Spécialiste des soins palliatifs et du deuil

Pourriez-vous nous révéler un défaut ou un talent que le public ignore encore? 
Mes proches me reprochent parfois de vouloir tout expliquer. Et j’ai une certaine impatience envers les perfectionnistes, car on ne peut pas tout prévoir et tout calculer, il faut savoir se lancer. J’ai fait partie de beaucoup de comités d’associations et un talent qu’on m’attribue, c’est ma capacité à créer avec d’autres.

Y a-t-il une personne connue que vous aimeriez rencontrer? 
J’aimerais rencontrer Alexeï Navalny, opposant de Vladimir Poutine. En tant qu’avocat et militant politique, il a lutté contre la corruption et pour la défense des droits de l’homme en Russie.
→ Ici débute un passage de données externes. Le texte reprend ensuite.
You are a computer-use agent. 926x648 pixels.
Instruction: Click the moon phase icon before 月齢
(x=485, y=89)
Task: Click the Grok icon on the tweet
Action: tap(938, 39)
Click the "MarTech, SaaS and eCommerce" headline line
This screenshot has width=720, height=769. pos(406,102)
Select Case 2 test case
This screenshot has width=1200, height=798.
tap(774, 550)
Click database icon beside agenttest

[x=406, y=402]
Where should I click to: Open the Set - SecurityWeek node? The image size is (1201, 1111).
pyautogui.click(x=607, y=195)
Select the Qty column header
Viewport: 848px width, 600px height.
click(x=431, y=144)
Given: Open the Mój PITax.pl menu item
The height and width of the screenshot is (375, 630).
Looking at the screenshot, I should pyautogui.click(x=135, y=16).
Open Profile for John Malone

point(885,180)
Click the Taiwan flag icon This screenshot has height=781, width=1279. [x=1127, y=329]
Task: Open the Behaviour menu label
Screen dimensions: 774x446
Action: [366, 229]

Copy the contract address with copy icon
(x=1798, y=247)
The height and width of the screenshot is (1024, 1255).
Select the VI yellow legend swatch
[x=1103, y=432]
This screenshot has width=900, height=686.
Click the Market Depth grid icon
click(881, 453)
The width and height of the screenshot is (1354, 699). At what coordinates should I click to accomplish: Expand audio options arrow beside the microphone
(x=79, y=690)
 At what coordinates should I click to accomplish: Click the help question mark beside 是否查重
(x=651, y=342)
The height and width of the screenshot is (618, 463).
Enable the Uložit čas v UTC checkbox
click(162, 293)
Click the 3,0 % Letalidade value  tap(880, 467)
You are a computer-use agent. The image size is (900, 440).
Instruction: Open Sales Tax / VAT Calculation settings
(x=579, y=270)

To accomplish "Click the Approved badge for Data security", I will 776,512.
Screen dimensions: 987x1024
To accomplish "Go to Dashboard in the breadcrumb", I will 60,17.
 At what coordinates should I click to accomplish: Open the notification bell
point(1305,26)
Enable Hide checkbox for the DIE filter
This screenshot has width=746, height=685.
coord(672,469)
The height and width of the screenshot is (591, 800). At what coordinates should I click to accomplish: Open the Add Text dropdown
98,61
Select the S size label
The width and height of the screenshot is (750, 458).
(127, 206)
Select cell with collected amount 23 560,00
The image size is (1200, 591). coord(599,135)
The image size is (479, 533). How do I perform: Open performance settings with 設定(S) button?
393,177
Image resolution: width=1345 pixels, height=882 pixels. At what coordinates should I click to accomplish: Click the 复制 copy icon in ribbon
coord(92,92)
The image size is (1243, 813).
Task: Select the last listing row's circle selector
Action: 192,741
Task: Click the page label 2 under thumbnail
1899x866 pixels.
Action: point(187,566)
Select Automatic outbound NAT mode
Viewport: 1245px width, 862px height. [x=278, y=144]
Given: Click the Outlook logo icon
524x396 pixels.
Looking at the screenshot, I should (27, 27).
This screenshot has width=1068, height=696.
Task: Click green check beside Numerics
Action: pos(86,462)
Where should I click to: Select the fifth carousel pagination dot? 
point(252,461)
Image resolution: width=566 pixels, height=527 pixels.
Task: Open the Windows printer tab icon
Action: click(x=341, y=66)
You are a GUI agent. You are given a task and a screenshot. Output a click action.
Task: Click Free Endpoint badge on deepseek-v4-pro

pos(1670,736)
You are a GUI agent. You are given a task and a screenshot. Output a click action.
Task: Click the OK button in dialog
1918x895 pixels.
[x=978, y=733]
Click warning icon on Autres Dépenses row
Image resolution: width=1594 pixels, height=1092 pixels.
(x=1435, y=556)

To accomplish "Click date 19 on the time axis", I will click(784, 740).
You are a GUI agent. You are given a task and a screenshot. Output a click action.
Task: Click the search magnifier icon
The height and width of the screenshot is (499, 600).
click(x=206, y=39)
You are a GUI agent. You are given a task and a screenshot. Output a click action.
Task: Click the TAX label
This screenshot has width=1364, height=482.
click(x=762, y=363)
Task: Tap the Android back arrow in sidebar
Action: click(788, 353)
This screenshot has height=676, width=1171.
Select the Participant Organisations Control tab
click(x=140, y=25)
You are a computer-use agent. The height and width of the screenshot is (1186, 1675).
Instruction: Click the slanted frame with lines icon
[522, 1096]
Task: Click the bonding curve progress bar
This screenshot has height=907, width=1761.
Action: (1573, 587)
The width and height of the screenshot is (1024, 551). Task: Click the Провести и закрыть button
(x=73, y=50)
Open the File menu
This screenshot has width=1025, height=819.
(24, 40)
Il aurait pu fuir le pays, mais il est resté. Il est actuellement emprisonné avec des problèmes de santé. Il me fascine: j’aimerais savoir où il puise sa force. 

Pour finir, que pensez-vous des soins à domicile? 
La grande majorité des personnes qui ont besoin de soins ont une maladie chronique qui se soigne à domicile – même le cancer – ou sont soumis à la lente détérioration du vieillissement. Les soins à domicile permettent à des gens de rester chez eux le plus longtemps possible entourés de leurs proches et c’est quelque chose de fantastique. Si je n’avais pas choisi d’enseigner, cela m’aurait plu de travailler pour les soins à domicile. Pour moi, il s’agit de la partie la plus importante de ce qu’offre le monde de la santé. 

Interview: Flora Guéry

Biographie express
Rosette Poletti est née le 21 octobre 1938 à Payerne (VD). Elle est titulaire de deux maîtrises en soins infirmiers, d’un diplôme en théologie de l’Université de Genève et d’un doctorat en sciences de l’éducation de l’Université ­Columbia à New York. Elle a exercé les métiers d’infirmière, professeure en soins infirmiers, directrice d’une école de soins, formatrice d’enseignants ou encore psychothérapeute. Elle est l’une des pionnières des soins palliatifs et a participé à leur évolution en Suisse et aux Etats-Unis. Fondatrice et présidente d’honneur de l’association Vivre son deuil en Suisse, elle est l’auteure d’une vingtaine d’ouvrages sur des thèmes comme la résilience et les proches aidants. Depuis 1987, elle tient la chronique «Sagesse» dans «Le Matin Dimanche». 
Toujours active et engagée, Rosette Poletti a fait partie du comité de l’initiative populaire fédérale «Pour des soins infirmiers forts» ­(initiative sur les soins infirmiers). En colocation avec une famille réfugiée tibétaine à Yverdon depuis bientôt dix ans, elle garde régulièrement ses petits-enfants de cœur, une fille de 5 ans et un bébé de 10 mois. Outre l’écriture de nouveaux livres, elle a pour projet de contribuer à la mise en place d’une formation de doulas de fin de vie.